What the task requires => Reproduce everything from the line containing "You are a GUI" down to the end of the records, swapping "search field" for "search box" and leaving all else unchanged. Omit the pictures.
================================
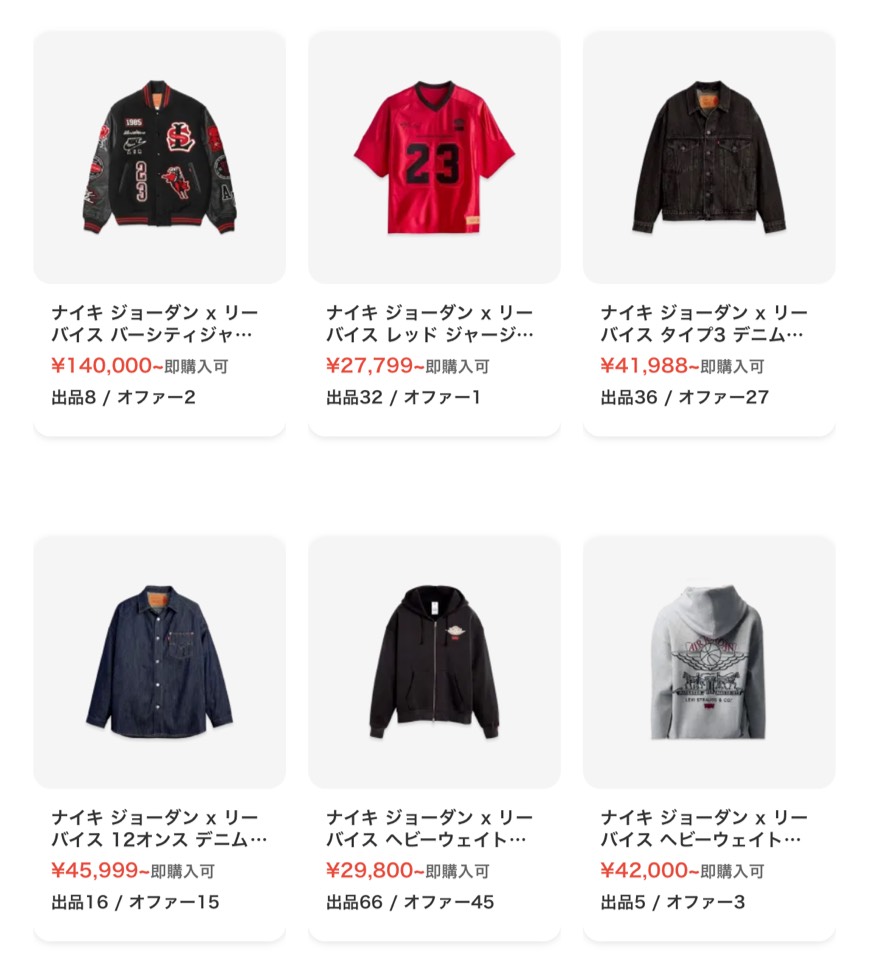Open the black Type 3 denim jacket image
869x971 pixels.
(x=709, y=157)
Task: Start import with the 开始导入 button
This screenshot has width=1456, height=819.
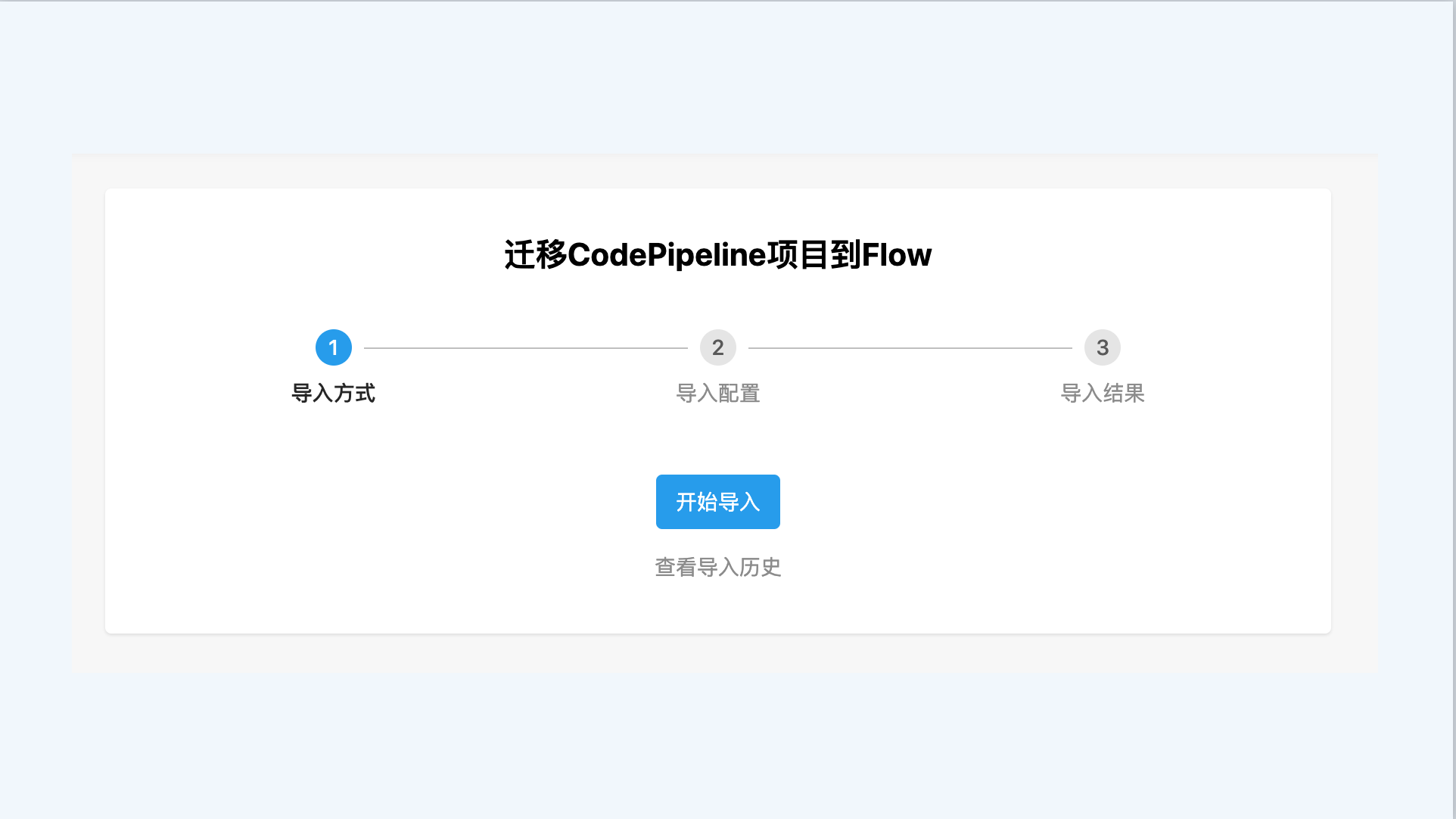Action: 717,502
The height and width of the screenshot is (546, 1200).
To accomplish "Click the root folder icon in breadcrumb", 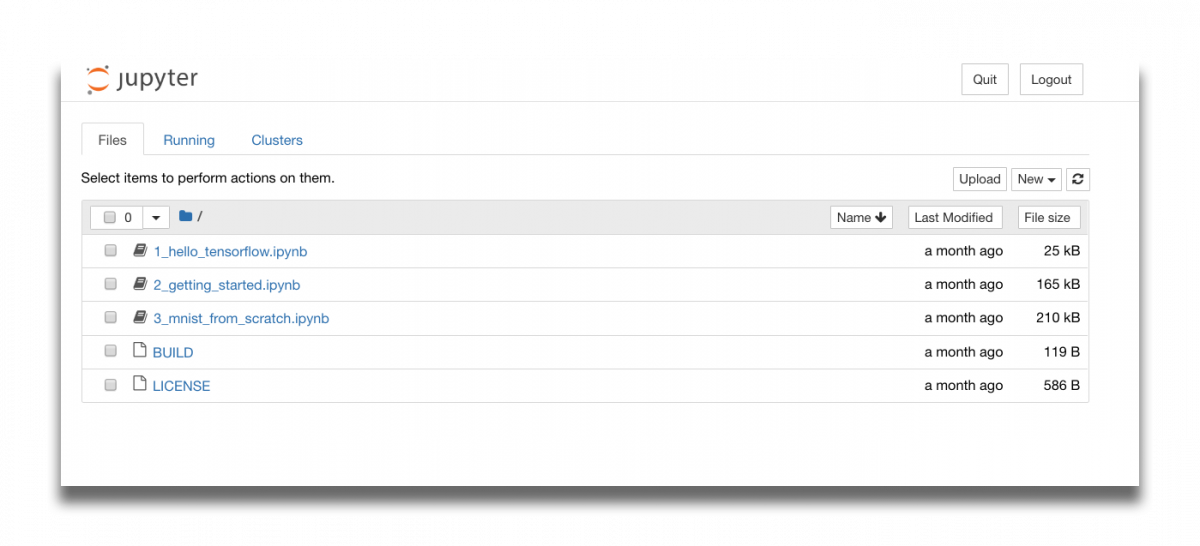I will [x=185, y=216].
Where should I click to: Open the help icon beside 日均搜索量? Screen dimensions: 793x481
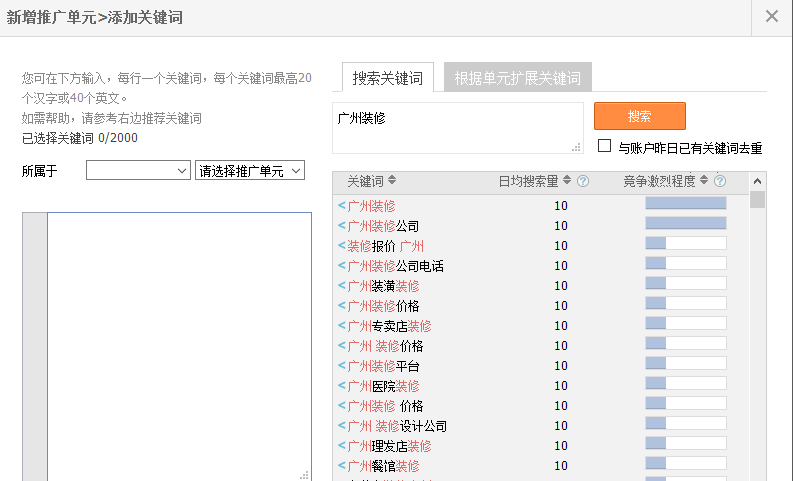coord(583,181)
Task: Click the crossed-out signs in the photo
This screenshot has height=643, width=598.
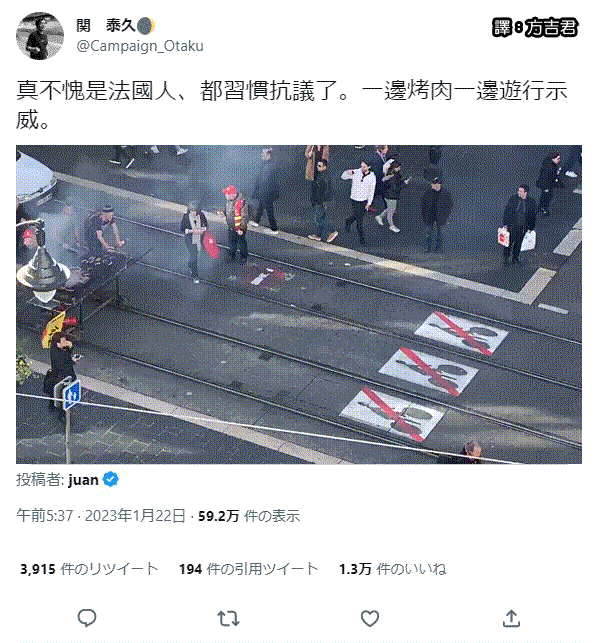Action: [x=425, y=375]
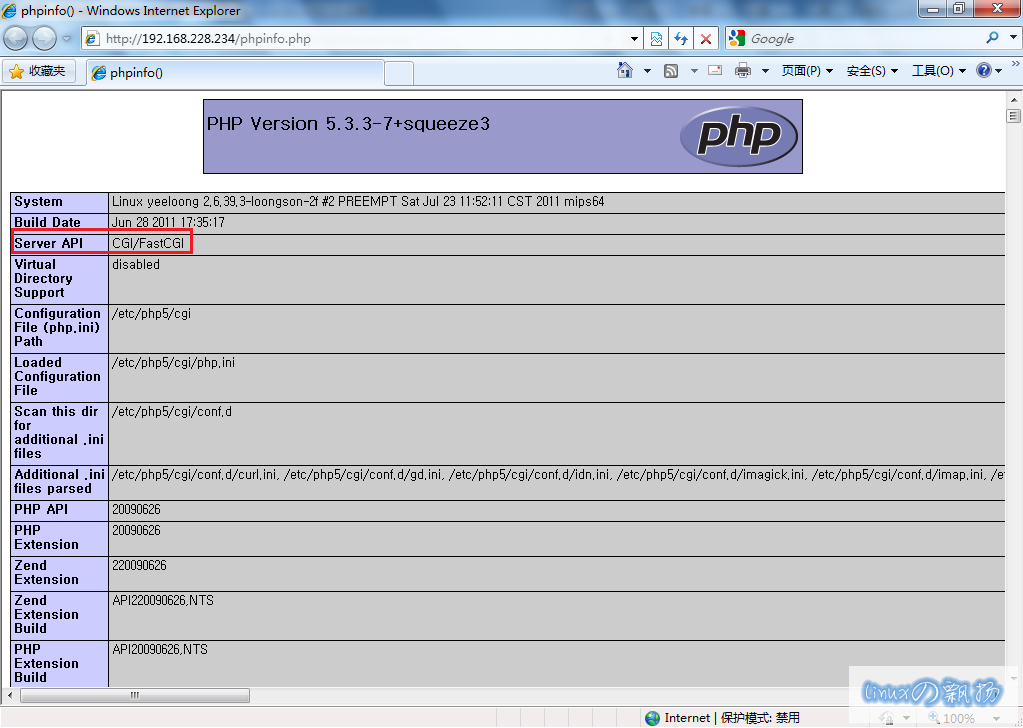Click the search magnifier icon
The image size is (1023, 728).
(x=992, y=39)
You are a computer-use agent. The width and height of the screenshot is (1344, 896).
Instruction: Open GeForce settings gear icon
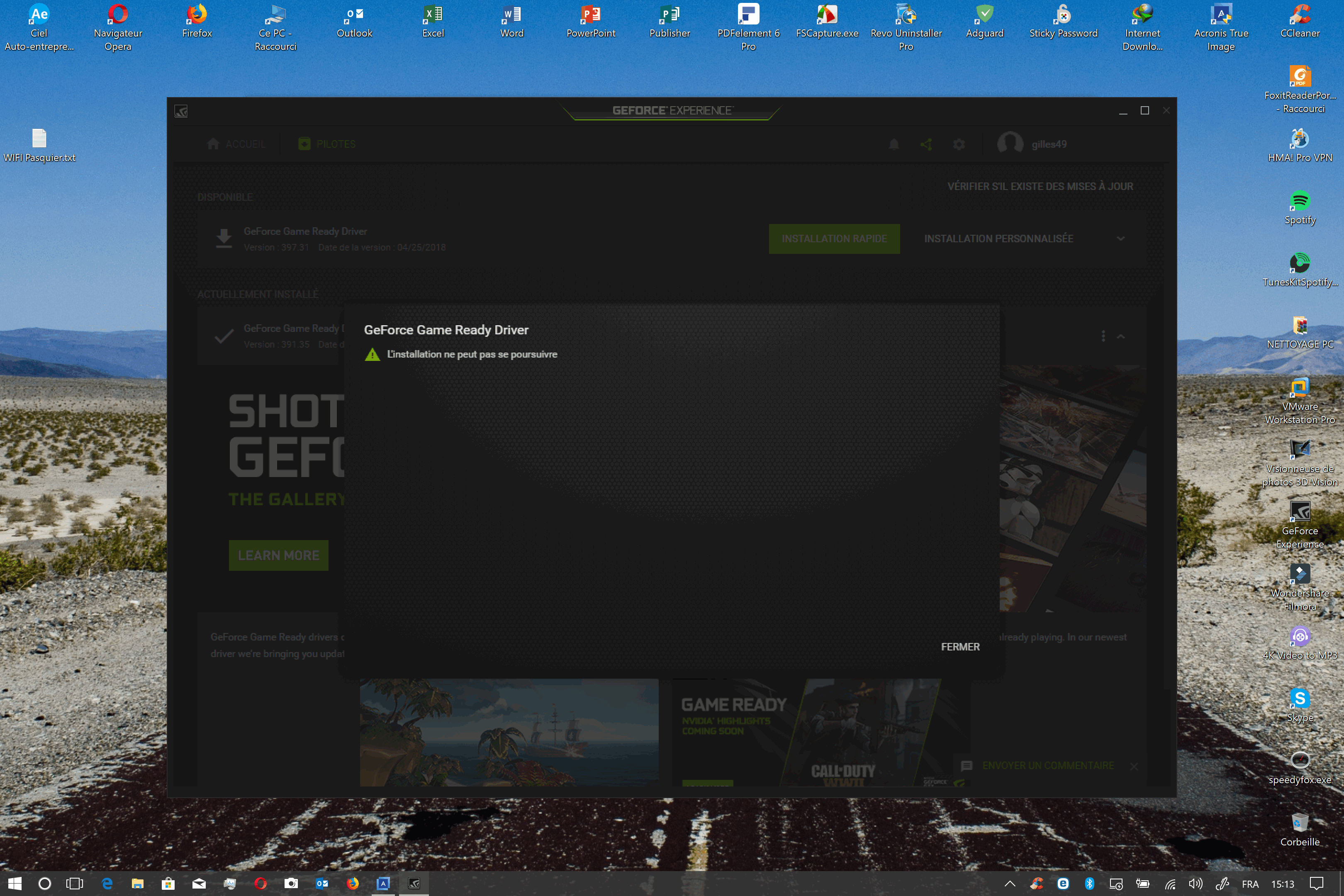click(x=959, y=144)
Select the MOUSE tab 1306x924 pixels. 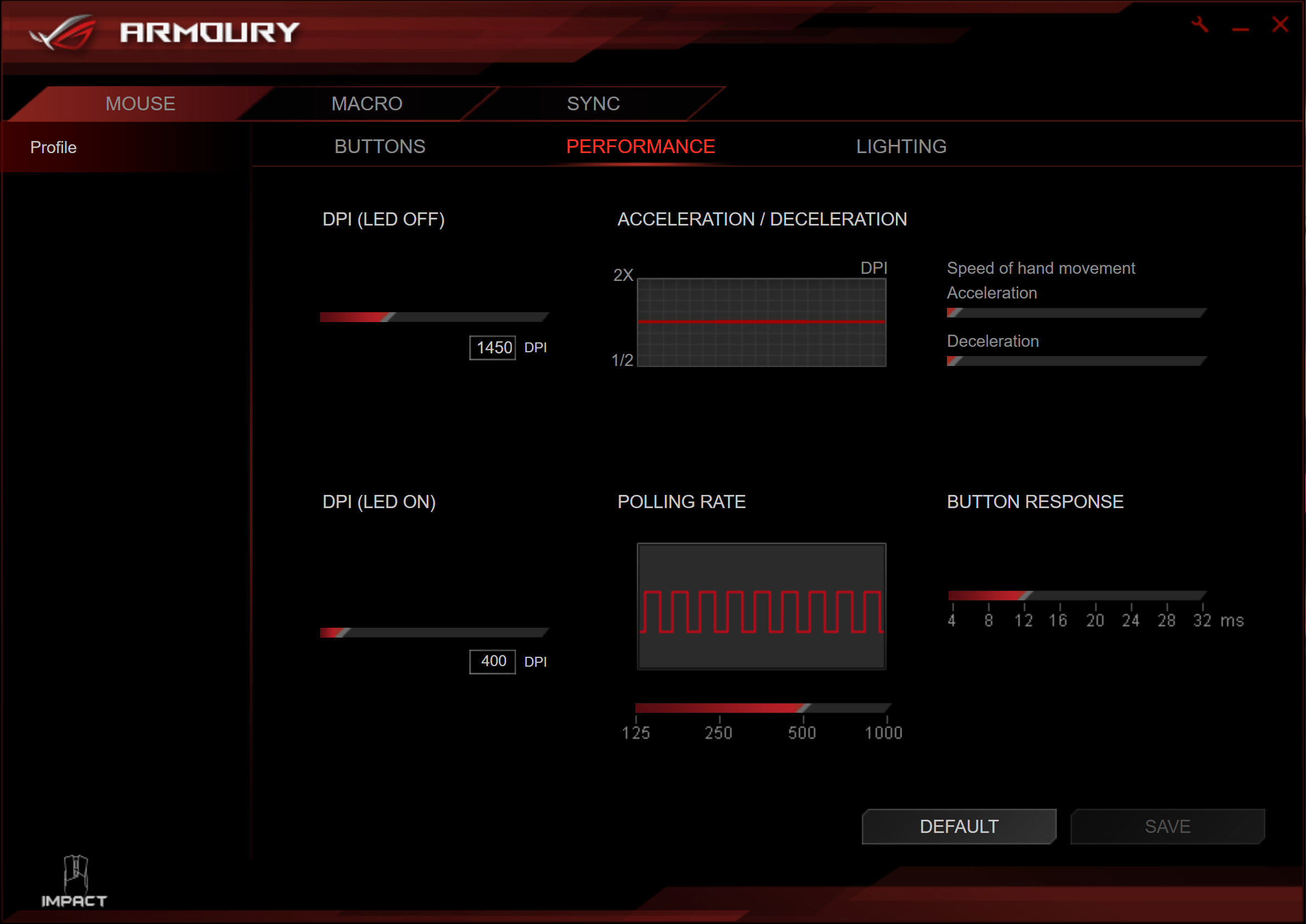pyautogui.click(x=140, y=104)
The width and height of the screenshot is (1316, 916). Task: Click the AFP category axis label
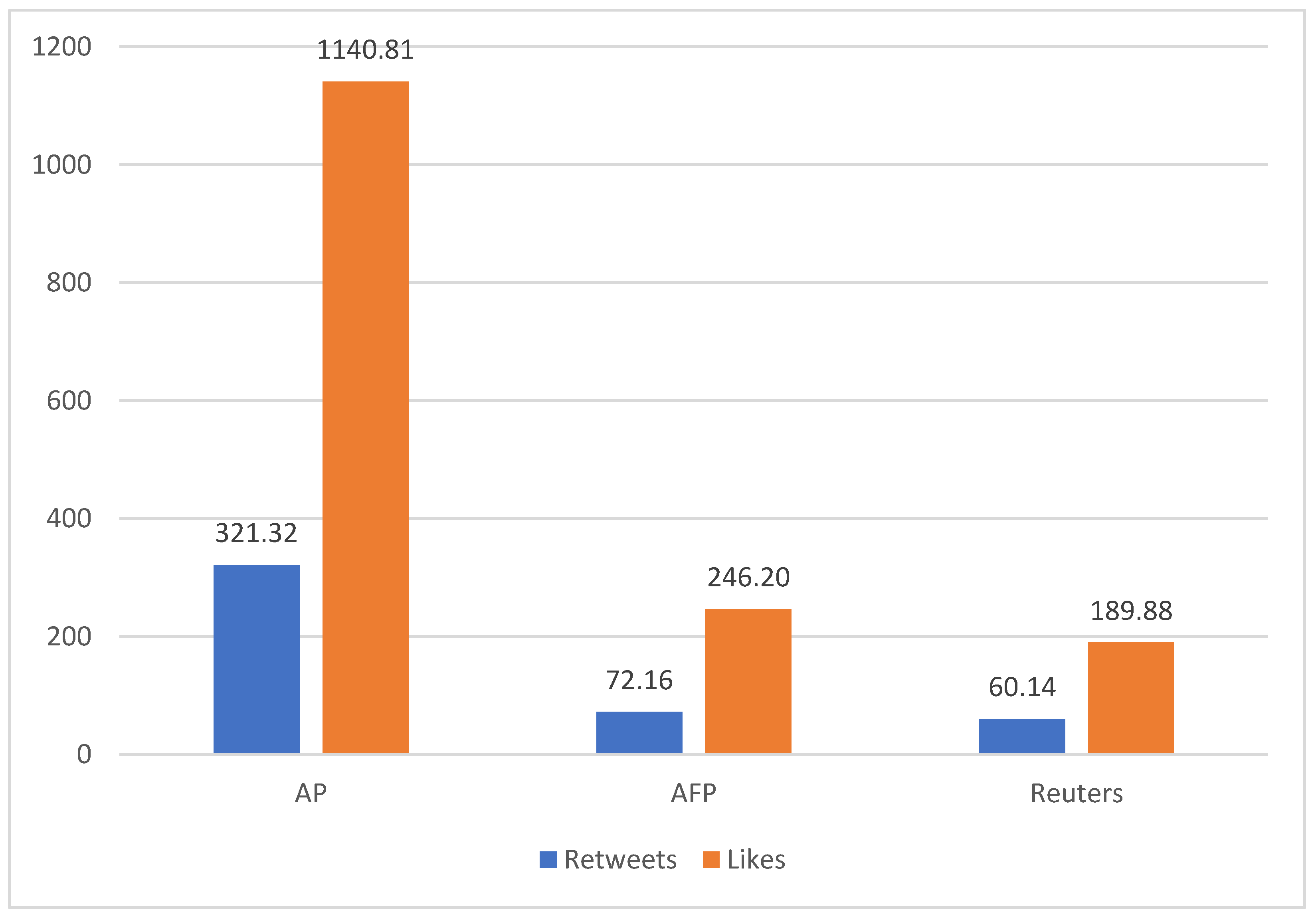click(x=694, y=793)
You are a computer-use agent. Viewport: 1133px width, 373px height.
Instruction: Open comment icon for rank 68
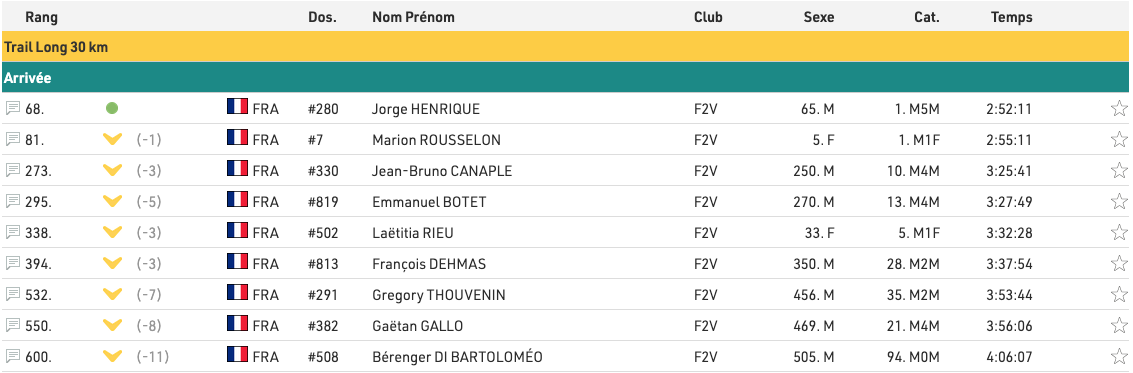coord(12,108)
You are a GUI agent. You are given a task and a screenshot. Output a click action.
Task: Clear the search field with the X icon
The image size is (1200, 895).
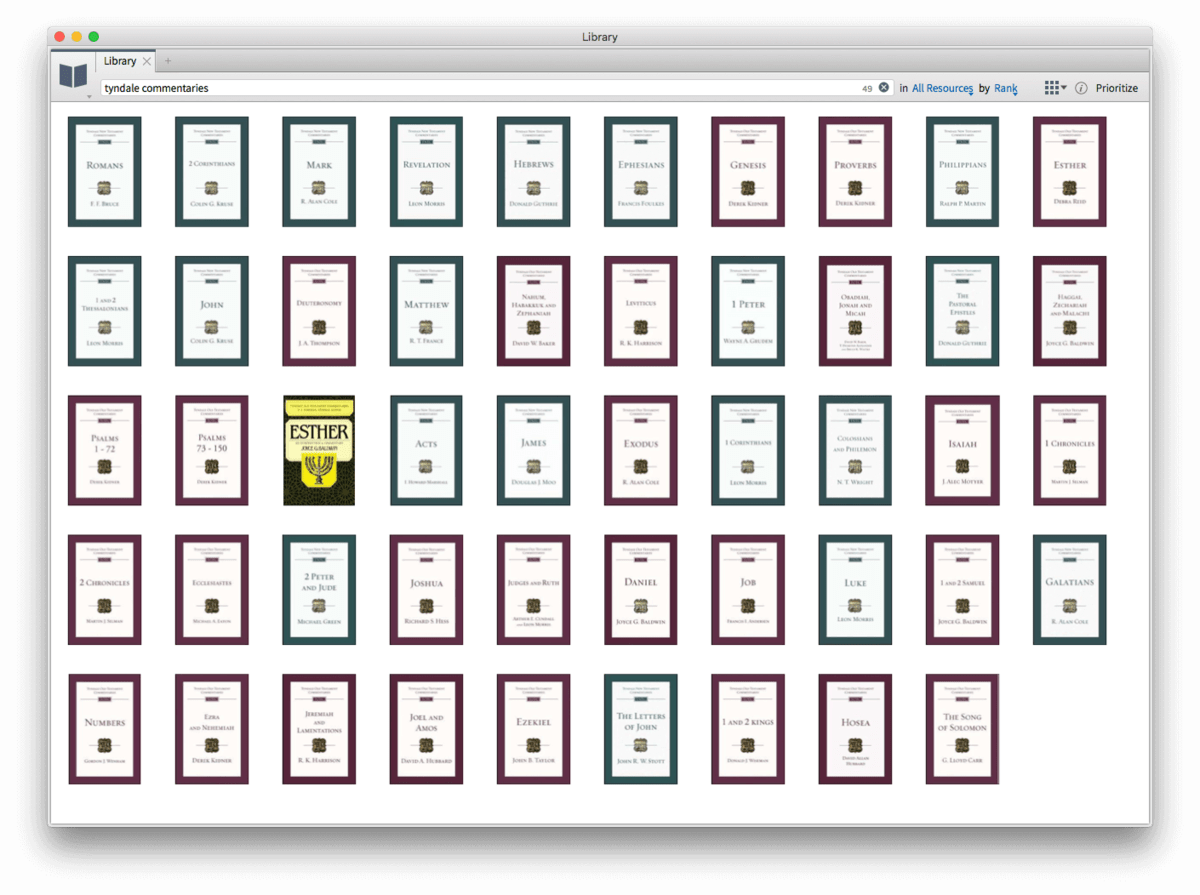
================================
Complete output =>
You are a GUI agent. You are given a task and a screenshot. Output a click action.
Task: Clear the search box with the X icon
The image size is (1200, 895).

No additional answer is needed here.